■ TASK ITEM:
Which lines in the entries below contain the string "Given"? Show each of them in full.

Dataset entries
"""

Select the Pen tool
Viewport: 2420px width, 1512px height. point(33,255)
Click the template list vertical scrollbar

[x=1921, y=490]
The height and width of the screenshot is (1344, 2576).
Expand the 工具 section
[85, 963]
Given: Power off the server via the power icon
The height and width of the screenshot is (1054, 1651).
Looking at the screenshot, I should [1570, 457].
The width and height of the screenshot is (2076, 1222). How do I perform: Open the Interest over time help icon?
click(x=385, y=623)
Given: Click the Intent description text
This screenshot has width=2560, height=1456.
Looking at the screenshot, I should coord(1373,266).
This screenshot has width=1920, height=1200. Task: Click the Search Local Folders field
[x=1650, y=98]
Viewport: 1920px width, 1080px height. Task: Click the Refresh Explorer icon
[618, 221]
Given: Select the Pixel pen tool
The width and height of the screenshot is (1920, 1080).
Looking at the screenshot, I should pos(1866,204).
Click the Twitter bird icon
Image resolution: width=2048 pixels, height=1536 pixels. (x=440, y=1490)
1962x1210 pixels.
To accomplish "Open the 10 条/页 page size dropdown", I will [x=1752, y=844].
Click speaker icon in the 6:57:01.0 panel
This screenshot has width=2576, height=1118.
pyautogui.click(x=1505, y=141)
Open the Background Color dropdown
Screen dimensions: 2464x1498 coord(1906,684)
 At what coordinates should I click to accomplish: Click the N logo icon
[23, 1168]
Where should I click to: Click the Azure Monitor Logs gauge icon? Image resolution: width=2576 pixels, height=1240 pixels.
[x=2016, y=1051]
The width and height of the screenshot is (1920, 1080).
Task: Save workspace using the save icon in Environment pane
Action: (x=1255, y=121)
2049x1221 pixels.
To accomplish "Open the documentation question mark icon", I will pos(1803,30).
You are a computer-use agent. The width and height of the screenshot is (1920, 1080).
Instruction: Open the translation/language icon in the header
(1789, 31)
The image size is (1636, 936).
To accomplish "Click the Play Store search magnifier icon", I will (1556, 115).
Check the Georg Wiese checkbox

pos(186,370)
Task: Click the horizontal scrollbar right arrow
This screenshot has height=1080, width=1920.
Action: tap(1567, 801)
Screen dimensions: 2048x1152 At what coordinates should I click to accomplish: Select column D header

"""

■ ANSWER SPACE:
Given: Power off the server via the power icon
Given: Click the Intent description text
Given: Select the Pixel pen tool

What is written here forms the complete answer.